Even as Walgreens looks for ways to cut costs, its efforts may not be enough to support both its dividend and its goals for expanding out its healthcare business, which includes the launch of hundreds of primary care clinics across the country. Such a strategy is cash intensive and could put the dividend at risk.

Without a way for the company to inject some much-needed cash flow into its operations, it may only be a matter of time before Walgreens has to make a change with respect to its dividend payments.

Why I expect the dividend growth streak to end

This year will be a big test for the company. It will show investors whether the business is all-in on its growth plans or whether it's still going to try to focus on being a dividend growth stock. I don't believe it's going to do the latter, for multiple reasons.

First, the company no longer boasts about its dividend growth streak. When it announced its quarterly dividend in October, it only talked about paying a dividend for 364 consecutive quarters; there was no mention of increasing its annual dividend payments. It's a subtle omission, but dividend growth stocks are proud of their track records. And while Walgreens technically didn't increase its dividend in 2023, the total annual dividend paid was still higher than in 2022, and thus, the company could still claim that its dividend increased this past year.

Second, the company's cash position simply isn't strong enough. As noted, Walgreens isn't generating enough free cash flow to support both its growth and dividend for much longer, and something has to give. While it could raise its dividend by a fraction of a cent this year to keep the streak going, that only delays what looks to be the inevitable -- a dividend reduction. Barring a significant improvement in its financials in the near future, investors should brace for the reality that their payouts could be much lower in the future.

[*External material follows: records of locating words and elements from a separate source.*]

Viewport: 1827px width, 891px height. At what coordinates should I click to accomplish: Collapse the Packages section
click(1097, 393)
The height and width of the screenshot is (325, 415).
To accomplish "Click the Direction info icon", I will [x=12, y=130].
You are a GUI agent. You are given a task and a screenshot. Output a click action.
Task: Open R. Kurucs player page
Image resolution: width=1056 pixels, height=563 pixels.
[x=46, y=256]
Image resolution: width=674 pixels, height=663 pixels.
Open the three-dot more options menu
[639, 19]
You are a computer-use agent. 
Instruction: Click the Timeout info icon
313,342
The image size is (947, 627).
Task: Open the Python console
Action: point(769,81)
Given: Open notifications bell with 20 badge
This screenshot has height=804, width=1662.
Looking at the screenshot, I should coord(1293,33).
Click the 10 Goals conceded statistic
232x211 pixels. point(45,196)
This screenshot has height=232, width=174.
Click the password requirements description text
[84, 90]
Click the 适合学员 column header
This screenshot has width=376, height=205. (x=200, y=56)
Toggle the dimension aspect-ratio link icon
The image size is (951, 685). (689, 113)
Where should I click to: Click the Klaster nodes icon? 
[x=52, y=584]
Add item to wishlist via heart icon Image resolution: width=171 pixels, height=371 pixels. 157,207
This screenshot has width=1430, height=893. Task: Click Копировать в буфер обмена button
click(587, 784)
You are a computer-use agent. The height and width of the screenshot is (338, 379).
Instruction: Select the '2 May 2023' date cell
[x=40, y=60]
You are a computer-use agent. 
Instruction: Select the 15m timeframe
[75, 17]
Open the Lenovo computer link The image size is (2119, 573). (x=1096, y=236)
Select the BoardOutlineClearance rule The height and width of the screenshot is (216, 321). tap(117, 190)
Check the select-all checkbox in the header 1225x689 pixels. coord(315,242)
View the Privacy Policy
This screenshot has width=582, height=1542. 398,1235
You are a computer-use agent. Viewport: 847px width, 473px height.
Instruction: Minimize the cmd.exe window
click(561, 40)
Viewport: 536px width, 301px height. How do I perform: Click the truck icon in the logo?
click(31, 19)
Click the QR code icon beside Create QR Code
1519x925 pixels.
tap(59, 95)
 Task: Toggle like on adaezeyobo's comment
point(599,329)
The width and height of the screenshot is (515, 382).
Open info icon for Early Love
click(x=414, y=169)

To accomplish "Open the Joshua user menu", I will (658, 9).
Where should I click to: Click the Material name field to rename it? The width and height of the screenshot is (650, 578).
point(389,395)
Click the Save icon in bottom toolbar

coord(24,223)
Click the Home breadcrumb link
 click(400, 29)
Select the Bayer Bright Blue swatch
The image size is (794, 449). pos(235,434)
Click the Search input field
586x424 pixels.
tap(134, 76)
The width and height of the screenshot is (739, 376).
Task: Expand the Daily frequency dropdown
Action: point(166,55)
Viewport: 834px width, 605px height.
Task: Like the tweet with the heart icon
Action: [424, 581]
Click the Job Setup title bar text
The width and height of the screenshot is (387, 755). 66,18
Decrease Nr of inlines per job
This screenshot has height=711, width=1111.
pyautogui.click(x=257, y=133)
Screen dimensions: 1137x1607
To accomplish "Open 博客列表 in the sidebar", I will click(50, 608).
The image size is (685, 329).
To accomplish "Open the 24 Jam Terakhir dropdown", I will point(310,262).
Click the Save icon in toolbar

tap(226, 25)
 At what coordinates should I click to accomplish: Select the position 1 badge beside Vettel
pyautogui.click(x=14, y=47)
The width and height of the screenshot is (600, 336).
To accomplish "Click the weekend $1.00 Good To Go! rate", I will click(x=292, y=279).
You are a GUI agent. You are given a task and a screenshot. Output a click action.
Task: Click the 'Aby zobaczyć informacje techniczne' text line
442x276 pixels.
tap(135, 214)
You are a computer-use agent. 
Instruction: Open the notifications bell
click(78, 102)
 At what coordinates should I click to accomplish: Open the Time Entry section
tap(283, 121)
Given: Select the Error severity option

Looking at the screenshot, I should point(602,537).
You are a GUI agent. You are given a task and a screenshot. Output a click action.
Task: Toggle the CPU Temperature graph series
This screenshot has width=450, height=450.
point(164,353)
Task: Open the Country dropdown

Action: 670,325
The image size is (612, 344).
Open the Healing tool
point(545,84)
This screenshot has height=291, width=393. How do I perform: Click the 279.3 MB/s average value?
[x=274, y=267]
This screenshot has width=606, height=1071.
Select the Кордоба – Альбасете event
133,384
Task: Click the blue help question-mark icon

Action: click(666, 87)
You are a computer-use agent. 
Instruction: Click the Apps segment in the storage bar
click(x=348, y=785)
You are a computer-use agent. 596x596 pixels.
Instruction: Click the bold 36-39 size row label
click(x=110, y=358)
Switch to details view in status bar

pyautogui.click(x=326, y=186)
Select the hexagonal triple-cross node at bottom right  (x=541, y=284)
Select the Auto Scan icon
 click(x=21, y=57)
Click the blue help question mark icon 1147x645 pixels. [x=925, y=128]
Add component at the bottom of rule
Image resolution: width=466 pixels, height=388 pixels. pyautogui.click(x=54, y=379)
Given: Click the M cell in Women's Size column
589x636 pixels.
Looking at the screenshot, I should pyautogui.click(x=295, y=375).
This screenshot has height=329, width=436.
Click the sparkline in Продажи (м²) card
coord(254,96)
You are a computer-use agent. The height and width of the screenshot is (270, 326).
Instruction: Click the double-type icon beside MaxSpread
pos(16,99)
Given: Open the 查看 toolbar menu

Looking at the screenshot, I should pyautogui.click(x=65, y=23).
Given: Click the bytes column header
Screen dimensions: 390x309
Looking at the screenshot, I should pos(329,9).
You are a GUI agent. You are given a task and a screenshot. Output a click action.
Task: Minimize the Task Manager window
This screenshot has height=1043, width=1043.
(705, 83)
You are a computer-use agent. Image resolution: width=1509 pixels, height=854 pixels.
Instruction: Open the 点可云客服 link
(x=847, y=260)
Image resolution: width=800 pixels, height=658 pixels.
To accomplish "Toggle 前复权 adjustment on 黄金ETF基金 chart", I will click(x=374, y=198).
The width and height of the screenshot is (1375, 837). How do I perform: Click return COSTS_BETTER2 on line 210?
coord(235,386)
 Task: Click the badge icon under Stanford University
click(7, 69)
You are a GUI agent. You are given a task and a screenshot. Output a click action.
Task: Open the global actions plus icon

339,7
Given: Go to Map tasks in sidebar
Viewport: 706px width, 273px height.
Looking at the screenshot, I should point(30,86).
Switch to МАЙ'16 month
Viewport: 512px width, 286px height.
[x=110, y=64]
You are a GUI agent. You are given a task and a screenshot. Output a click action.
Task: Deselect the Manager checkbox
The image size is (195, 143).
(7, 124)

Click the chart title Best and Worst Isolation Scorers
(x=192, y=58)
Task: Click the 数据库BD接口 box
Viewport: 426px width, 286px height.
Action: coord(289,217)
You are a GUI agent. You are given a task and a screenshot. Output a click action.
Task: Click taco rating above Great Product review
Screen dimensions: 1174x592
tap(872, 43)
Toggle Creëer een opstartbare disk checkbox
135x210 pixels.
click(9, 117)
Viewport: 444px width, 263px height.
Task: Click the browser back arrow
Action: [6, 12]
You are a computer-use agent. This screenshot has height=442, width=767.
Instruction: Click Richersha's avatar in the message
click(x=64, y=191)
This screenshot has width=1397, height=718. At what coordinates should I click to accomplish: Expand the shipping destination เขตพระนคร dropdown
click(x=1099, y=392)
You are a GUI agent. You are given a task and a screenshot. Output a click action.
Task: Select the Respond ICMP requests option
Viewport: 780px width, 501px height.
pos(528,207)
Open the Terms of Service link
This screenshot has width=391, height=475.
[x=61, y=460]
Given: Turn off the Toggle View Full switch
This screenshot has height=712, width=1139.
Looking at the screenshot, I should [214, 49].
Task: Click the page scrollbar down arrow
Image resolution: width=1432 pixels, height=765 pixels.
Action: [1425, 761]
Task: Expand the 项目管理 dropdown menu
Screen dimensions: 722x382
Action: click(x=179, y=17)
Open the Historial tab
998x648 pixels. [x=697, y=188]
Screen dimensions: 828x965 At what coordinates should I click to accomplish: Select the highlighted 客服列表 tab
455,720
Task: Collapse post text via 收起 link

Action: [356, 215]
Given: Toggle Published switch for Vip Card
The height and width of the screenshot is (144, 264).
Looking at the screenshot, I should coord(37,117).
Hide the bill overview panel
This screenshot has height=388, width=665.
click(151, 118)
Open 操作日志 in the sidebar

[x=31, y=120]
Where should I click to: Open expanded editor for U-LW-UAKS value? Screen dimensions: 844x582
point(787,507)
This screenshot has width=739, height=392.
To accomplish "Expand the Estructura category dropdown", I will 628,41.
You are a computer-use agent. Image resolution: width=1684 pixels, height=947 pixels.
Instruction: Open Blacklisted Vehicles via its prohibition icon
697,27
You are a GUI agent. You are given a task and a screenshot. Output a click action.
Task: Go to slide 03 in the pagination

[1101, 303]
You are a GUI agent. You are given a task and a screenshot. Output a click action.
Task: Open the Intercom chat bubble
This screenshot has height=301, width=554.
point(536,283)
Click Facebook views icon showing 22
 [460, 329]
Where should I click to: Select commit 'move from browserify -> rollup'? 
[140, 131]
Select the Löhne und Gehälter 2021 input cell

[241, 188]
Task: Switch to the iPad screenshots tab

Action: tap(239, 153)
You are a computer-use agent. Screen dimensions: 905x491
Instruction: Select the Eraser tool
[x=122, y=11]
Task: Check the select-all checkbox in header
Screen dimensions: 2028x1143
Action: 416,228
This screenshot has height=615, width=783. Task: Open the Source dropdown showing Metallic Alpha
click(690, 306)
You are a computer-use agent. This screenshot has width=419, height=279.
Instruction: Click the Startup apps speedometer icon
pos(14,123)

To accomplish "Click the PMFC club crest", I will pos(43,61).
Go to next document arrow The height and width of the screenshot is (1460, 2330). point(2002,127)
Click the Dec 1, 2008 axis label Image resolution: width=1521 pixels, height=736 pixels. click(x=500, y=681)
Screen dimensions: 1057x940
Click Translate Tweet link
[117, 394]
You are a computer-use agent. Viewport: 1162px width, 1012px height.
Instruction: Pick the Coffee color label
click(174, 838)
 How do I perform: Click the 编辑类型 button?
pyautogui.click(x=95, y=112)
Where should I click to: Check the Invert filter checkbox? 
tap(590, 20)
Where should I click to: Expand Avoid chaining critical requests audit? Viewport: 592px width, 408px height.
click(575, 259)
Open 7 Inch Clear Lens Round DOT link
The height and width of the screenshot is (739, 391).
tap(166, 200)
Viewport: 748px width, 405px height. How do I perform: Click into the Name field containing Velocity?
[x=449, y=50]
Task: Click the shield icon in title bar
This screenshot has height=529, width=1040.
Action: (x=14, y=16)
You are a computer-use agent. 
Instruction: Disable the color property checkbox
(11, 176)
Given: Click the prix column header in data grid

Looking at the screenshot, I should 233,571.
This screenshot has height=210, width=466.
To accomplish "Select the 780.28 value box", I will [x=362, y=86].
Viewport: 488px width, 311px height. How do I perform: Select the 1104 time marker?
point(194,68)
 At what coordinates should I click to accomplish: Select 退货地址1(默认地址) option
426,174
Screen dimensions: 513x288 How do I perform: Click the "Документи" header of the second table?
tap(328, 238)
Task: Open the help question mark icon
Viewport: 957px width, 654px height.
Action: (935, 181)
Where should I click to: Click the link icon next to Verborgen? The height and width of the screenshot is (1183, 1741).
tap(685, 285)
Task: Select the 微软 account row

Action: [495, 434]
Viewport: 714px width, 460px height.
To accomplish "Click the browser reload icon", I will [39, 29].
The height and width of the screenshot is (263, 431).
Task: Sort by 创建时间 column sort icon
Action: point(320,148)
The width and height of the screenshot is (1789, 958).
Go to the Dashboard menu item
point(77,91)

Third, the new CEO, Tim Wentworth, may be tempted to make a big move. With a new executive in charge, there's the opportunity to break with the old and start with a new, more defined strategy. The company can still offer a modest dividend for the sake of keeping its streak of paying dividends going, but the focus should be on long-term growth and making Walgreens a stronger business in the long run. My hope would be that with a new CEO, it's easier to start with a fresh approach.

Investors should hold off on Walgreens stock

Walgreens' business looks to be at a crossroads right now. And until there's clarity about its path forward, investors are better off taking a wait-and-see approach with the healthcare stock. If Walgreens clings to its dividend and remains focused on raising its payouts this year, I would avoid it like the plague.

But if the company slashes the dividend drastically and says the priority is growth and getting the business back to profitability, then it could make for an enticing contrarian investment (assuming you're OK with the risk).

Sitting on the fence and trying to balance both paying a high dividend and focusing on growth, however, is likely to lead to underwhelming returns for the stock as neither growth nor dividend investors may feel comfortable with that approach.

Ultimately, I expect that not only will Walgreens not increase its dividend payments this year, but it will also cut them. It's the best move for the business in the long run.